Written instruction
From the entries below, gather every line that contains the string "screenshot" and copy each such line in full. Matches must have the same letter case.

Data
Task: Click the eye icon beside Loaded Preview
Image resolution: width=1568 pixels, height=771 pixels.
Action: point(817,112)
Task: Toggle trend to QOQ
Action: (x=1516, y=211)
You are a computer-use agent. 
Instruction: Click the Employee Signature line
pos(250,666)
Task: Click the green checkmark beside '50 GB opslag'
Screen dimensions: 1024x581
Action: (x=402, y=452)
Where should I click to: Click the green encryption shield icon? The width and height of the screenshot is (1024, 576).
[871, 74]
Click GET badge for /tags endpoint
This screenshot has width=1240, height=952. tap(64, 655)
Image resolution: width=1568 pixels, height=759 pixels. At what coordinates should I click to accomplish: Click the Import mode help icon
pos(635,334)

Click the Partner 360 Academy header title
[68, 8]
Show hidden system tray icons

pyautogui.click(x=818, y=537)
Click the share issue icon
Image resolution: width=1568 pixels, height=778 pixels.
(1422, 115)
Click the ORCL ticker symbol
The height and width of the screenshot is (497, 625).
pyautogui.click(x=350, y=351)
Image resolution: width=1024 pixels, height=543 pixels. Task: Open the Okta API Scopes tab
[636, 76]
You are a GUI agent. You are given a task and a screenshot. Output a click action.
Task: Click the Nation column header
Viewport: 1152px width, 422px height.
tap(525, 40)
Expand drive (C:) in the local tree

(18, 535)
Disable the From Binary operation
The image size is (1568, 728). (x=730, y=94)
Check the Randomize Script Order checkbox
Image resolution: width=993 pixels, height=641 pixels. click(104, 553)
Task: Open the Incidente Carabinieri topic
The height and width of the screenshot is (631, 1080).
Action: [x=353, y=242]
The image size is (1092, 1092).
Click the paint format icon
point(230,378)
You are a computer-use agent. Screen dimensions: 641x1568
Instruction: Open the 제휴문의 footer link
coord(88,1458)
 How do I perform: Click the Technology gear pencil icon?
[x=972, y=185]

Output for this task
Where should I click to: Click the green encryption shield icon? The width and height of the screenshot is (1024, 576).
This screenshot has width=1240, height=952. tap(64, 655)
The height and width of the screenshot is (497, 625).
You are a GUI agent. You are given a task and a screenshot. Output a click action.
The height and width of the screenshot is (631, 1080).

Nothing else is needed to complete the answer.